# START OF PAGE

By Spencer Williams | November 1, 2017

Much has been written about the proliferation of small accounts in our nation’s retirement system, and the problems that this explosion has created. A primary solution to the small-account quandary that I have frequently advocated in this column is auto portability.

However, while auto portability can create conditions which make it easier to transfer 401(k) savings from an account in a participant’s former-employer plan to an account in the participant’s current-employer plan, the process isn’t magic. Small accounts can’t move themselves. Auto portability is a good remedy, but it also requires a nationwide infrastructure for its full potential to be realized. A retirement industry clearinghouse would unleash auto portability’s full potential, and hopefully spawn other portability and consolidation solutions that would improve the “connectedness” of our country’s defined contribution plan system.

Small Accounts Continue to Plague Plans

The need for a complementary infrastructure is what binds auto portability and auto enrollment. While auto enrollment has clearly fulfilled its goal to bring a greater number of young and lower-income workers into the 401(k) plan system, the result doesn’t fully match what auto enrollment’s proponents had hoped. Without seamless plan-to-plan portability, and/or counseling on the benefits of conducting a roll-in at the time of a job change, most participants who are automatically enrolled in 401(k) plans will leave their accounts behind when they switch employers. Or worse, if they have less than $5,000 in their account, they will likely cash out or be automatically rolled into a safe harbor IRA.

The data speaks for itself. In August, the Employee Benefit Research Institute (EBRI) announced that, at year-end 2015, 41.3% of the plan participants in the EBRI/Investment Company Institute (ICI) 401(k) database had 401(k) account balances under $10,000. This is the database’s highest percentage of participants with balances below $10,000 since year-end 2008.

Furthermore, findings from the EBRI/ICI 401(k) database and the Department of Labor’s Private Pension database indicate that active-participant accounts with less than $15,000 grew from 23.5 million in 2005 to 31.6 million in 2015. This 34.5% rise represents, on average, an increase of 735,841 small accounts per year!

But that’s not all. During the same 2005-2015 period, the growth of small accounts with less than $15,000 outpaced the expansion of access to defined contribution plans, which experienced a 25.5% increase. According to these findings, accounts with below $15,000 now represent 48.1% of active 401(k) accounts as a whole.

The above data confirms that small accounts have continued to proliferate in spite of bipartisan government support (which includes initiatives by the White House and the Bipartisan Policy Center) for measures to reduce the retirement system friction standing in the way of seamless plan-to-plan portability.

In addition, the workforce is becoming increasingly mobile. The Bureau of Labor Statistics’ quit-rate data shows that the monthly quit rate—the measure of turnover in the workforce—has increased from 1.3% per month in July 2009 to 2.2% per month in July 2017. This means that while auto enrollment has increased participation in 401(k) plans, the workforce is also growing more mobile, meaning much of the increase in small accounts represents stranded accounts from mobile workers.

Plan sponsors are already allowed to automatically roll stranded accounts with $5,000 or less out of their plans and into safe harbor IRAs. They can also automatically cash out stranded accounts with $1,000 or less. However, while these measures can help sponsors, they don’t benefit participants—and can open sponsors up to significant fiduciary liability.

# END OF PAGE

→ PROMPT 1: In the article on small 401(k) accounts, what share of active 401(k) accounts now have balances below $15,000?
→ PROMPT 2: From the article on small 401(k) accounts, reproduce the passage between "Small Accounts Continue" and "safe harbor IRA.", inclusive.

# START OF DATA BLOCK

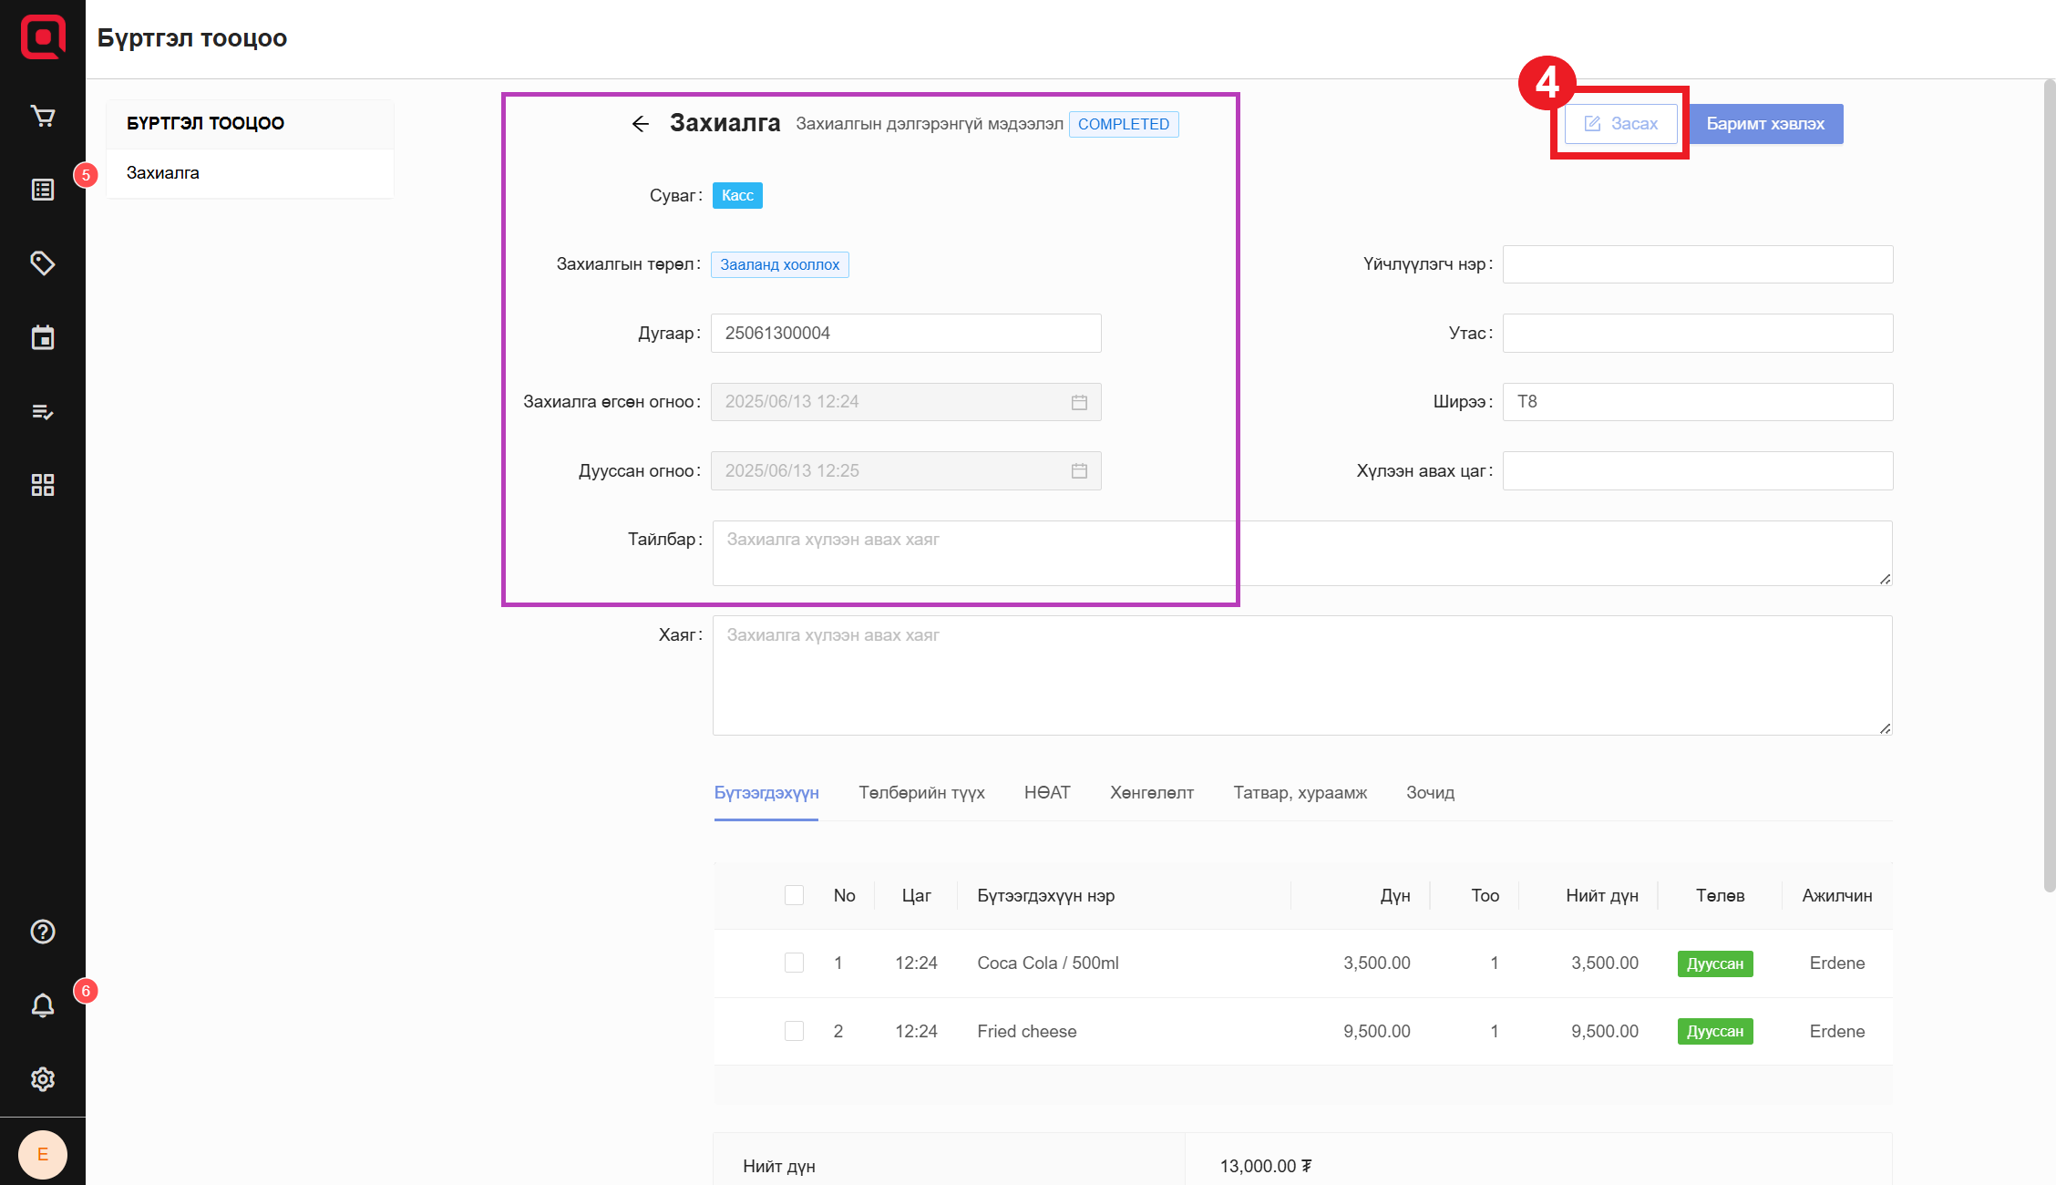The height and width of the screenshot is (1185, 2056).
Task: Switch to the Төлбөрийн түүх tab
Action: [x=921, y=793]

# END OF DATA BLOCK

→ FULL SOLUTION 1: 48.1%

→ FULL SOLUTION 2:
Small Accounts Continue to Plague Plans

The need for a complementary infrastructure is what binds auto portability and auto enrollment. While auto enrollment has clearly fulfilled its goal to bring a greater number of young and lower-income workers into the 401(k) plan system, the result doesn’t fully match what auto enrollment’s proponents had hoped. Without seamless plan-to-plan portability, and/or counseling on the benefits of conducting a roll-in at the time of a job change, most participants who are automatically enrolled in 401(k) plans will leave their accounts behind when they switch employers. Or worse, if they have less than $5,000 in their account, they will likely cash out or be automatically rolled into a safe harbor IRA.